The first breaking ball Keuchel ever threw was a slurve back in high school. But when he got to college, pitching coach Dave Jorn showed him a three-finger change up grip. In what is almost a pitchfork style grip, Keuchel's thumb doesn't touch the ball. Perhaps it's that loose grip that's given him the third-largest horizontal movement on his change among lefty starters in the game.
The pitchfork grip that launched a career.
Along with his low-90s sinker, that change gave him enough weapons to get by without using his breaking pitch much in college.
That arsenal served him well, but he felt he needed a breaking pitch. He had "lost feel for the slurve" he used to have while in high school and so he "came up with a couple spike grips." One won out, and it helped him advance through the minor leagues. It was good enough.
The spike curve that was good enough for a while.
But then Keuchel hit the major leagues. Midway through his second attempt at the league, he still had a career ERA over five. "The curveball wasn't working for me," Keuchel admitted, "and I figured I wanted to make a career out of this."
(Take a look at his big looping curve ball from 2013 here.)
He was right -- the average curve gets 11 percent whiffs and 49 percent ground balls, and his got 5 percent and 48 percent respectively.
So after the season, he re-assessed. "I just kind of took a look back after the season, there were good times, a couple good outings in a row, and then a bad outing." With consistency in mind, the first thing that Keuchel thought of, other than fastball command, was that curve ball.
The slider that fueled a breakout.
He wasn't getting the feel out in front on the spike curve, so he tightened it up, and went back to his old grip. "I figured out a nice little slurve," Keuchel said. That slurve has netted him 22 percent whiffs this year -- the average slider gets 15 percent, so "nice" and "little" might be underselling it a bit. That consistency he was looking for is evident too. The ball rate on his slider is 38 percent compared to the 48 percent he saw with the curve.

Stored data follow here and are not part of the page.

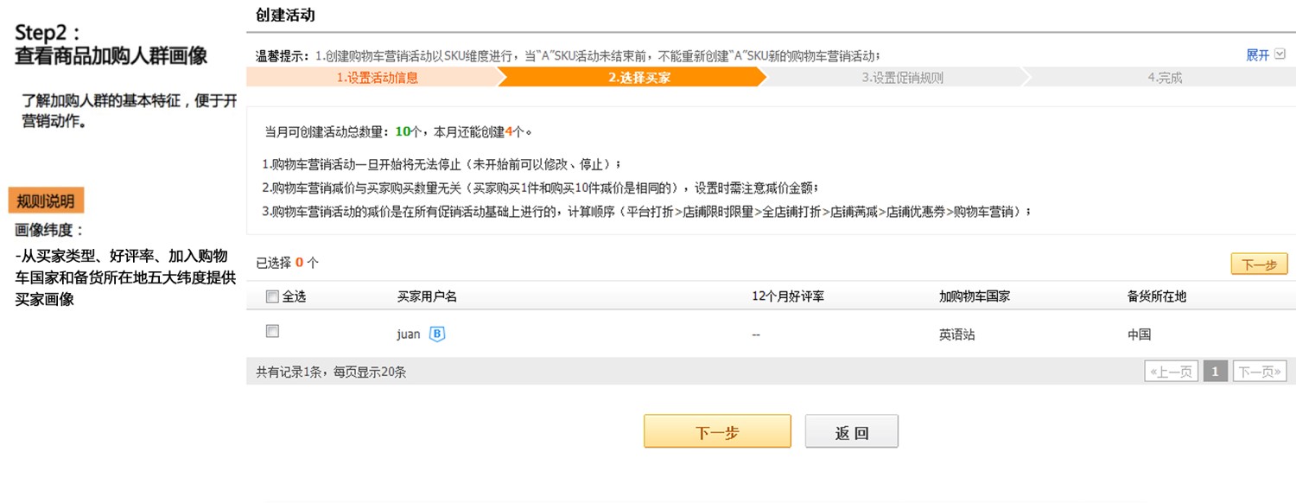Click the top-right 下一步 button

[x=1258, y=264]
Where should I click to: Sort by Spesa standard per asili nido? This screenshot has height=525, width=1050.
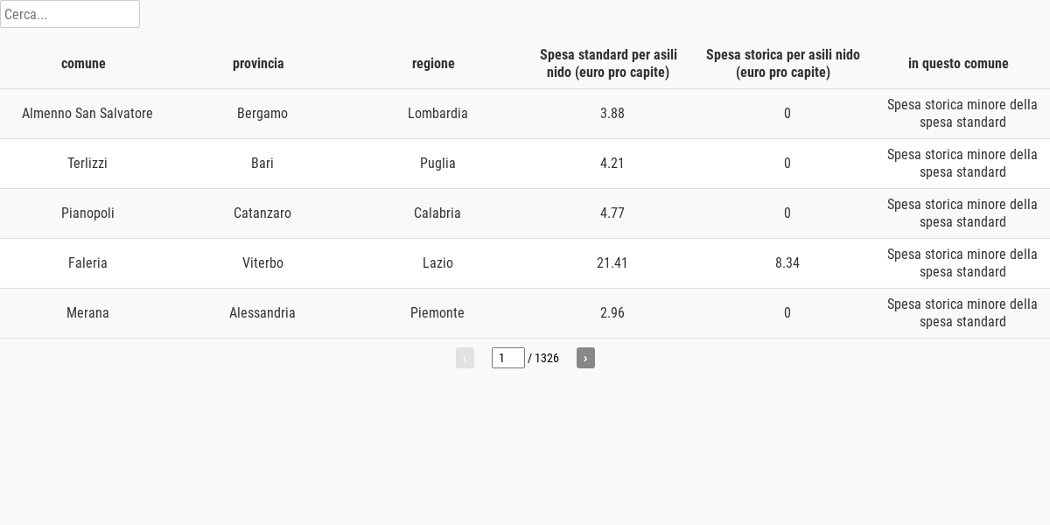608,63
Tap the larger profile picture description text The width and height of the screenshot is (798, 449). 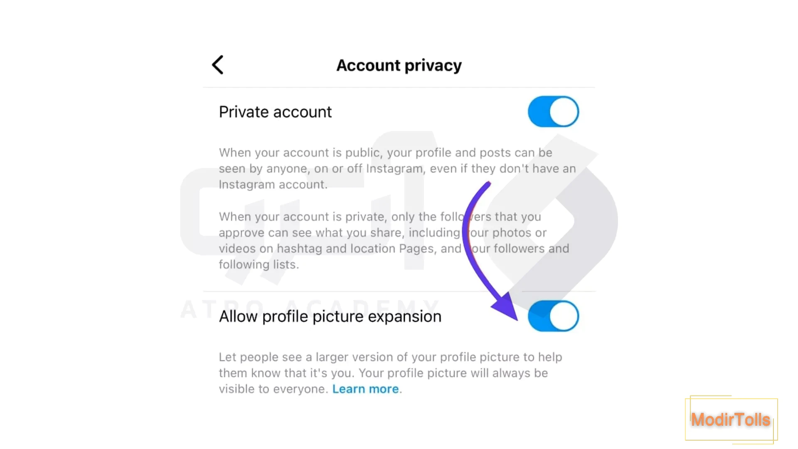coord(390,373)
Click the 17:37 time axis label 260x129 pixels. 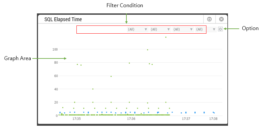(x=186, y=119)
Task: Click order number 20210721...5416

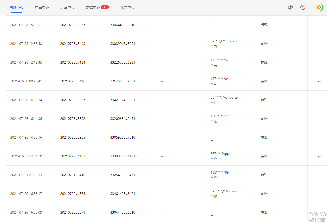Action: [x=73, y=175]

(Take a look at his different, more sweeping breaking ball here.)
Everything was humming along with his new pitching mix this year, and he was one of the year's great breakout stories. But then something happened in his wrist.
"It was kind of like a mini-golf ball," Keuchel said of the fluid that had built up there. But once the doctor was summoned, they assured him nothing was wrong, it was just fluid.

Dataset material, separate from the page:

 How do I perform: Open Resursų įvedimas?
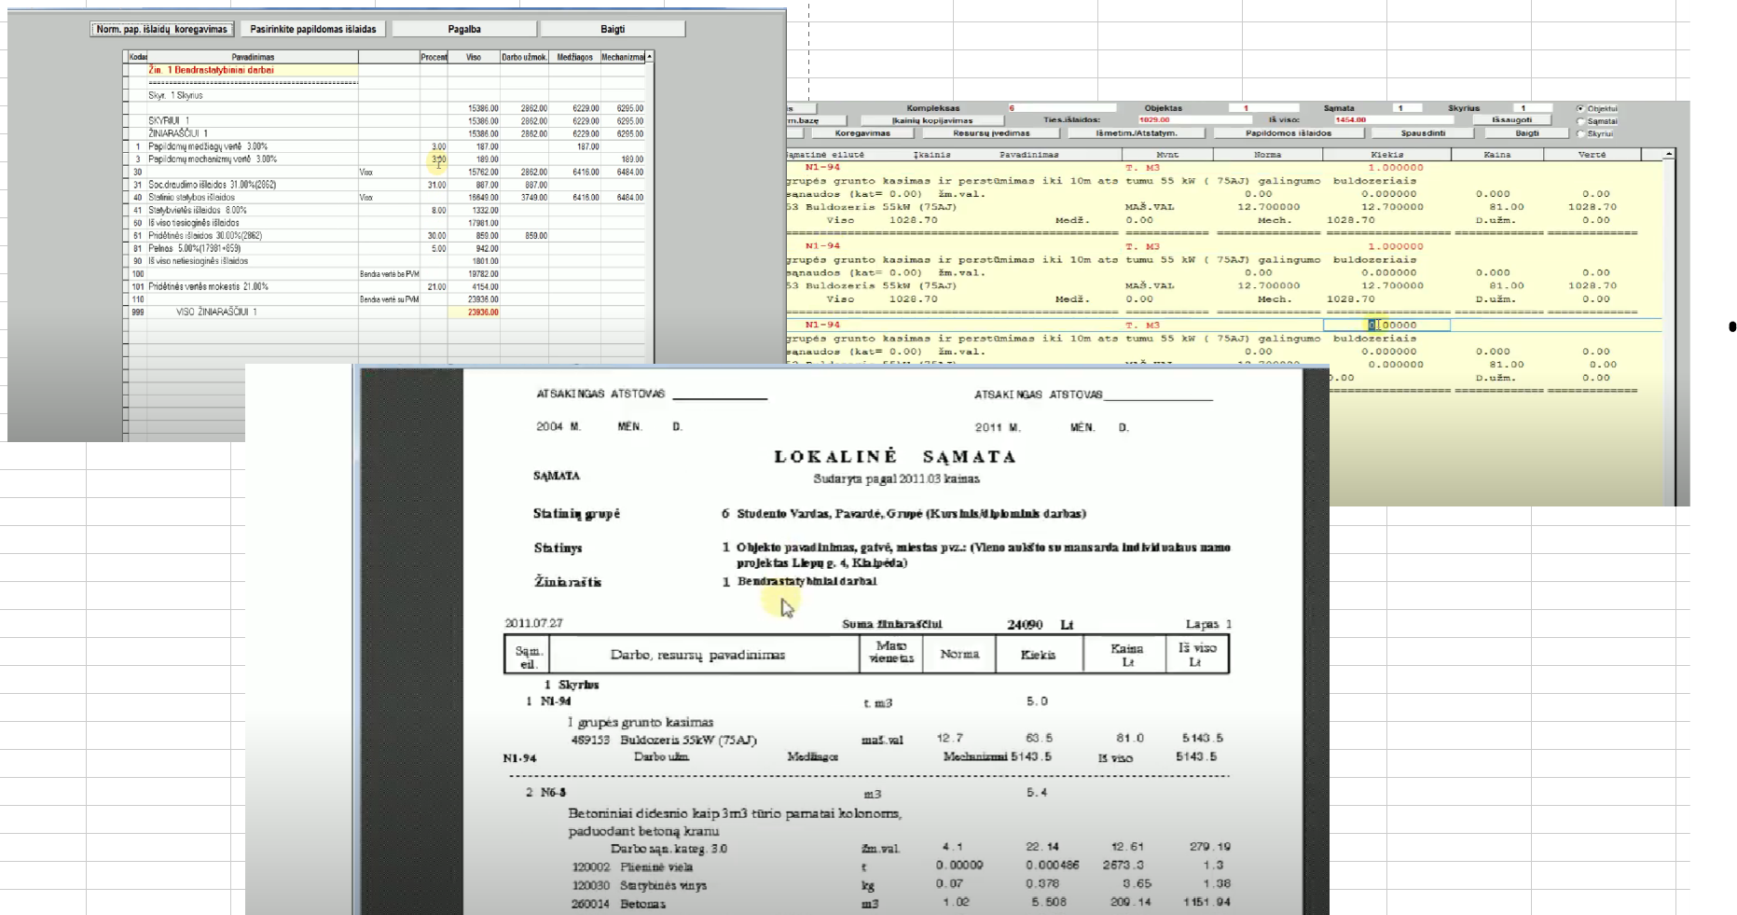tap(991, 133)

But it did affect his breaking ball. "I didn't really have a good feel for the slider," Keuchel said of the first few starts after the injury.
Thanks to BrooksBaseball, we can see his pitching mix graphically. Check out the red line that represents his slider, and where it drops off a cliff temporarily. That game against Tampa is where he first felt the injury.
"It was going to take me a few starts to get back to the feel that I had before," Keuchel said, and he's not worried. "I know it's going to come back, it's just a matter of getting the feel back."
A lot of what Dallas Keuchel does is based on command of the sinker and the change, and that command also took a leap forward this year.
"My stuff is as good as anybody else's and even though I don't throw that hard, I can command the baseball," he said. "A lot of it had to do with my first opening day this year, when I got into the starting rotation out of spring training," Keuchel said. "A lot of the worrying went by the wayside."
That confidence, plus a new breaking ball, has led to the breakout. Even if it's taken a couple weeks off, the slider will be back. It's been gone before, and returned.
Will the spike curve ever be back? Maybe.
"I've thought about doing an eephus curveball, I threw it a little last year," Keuchel admitted with a smile.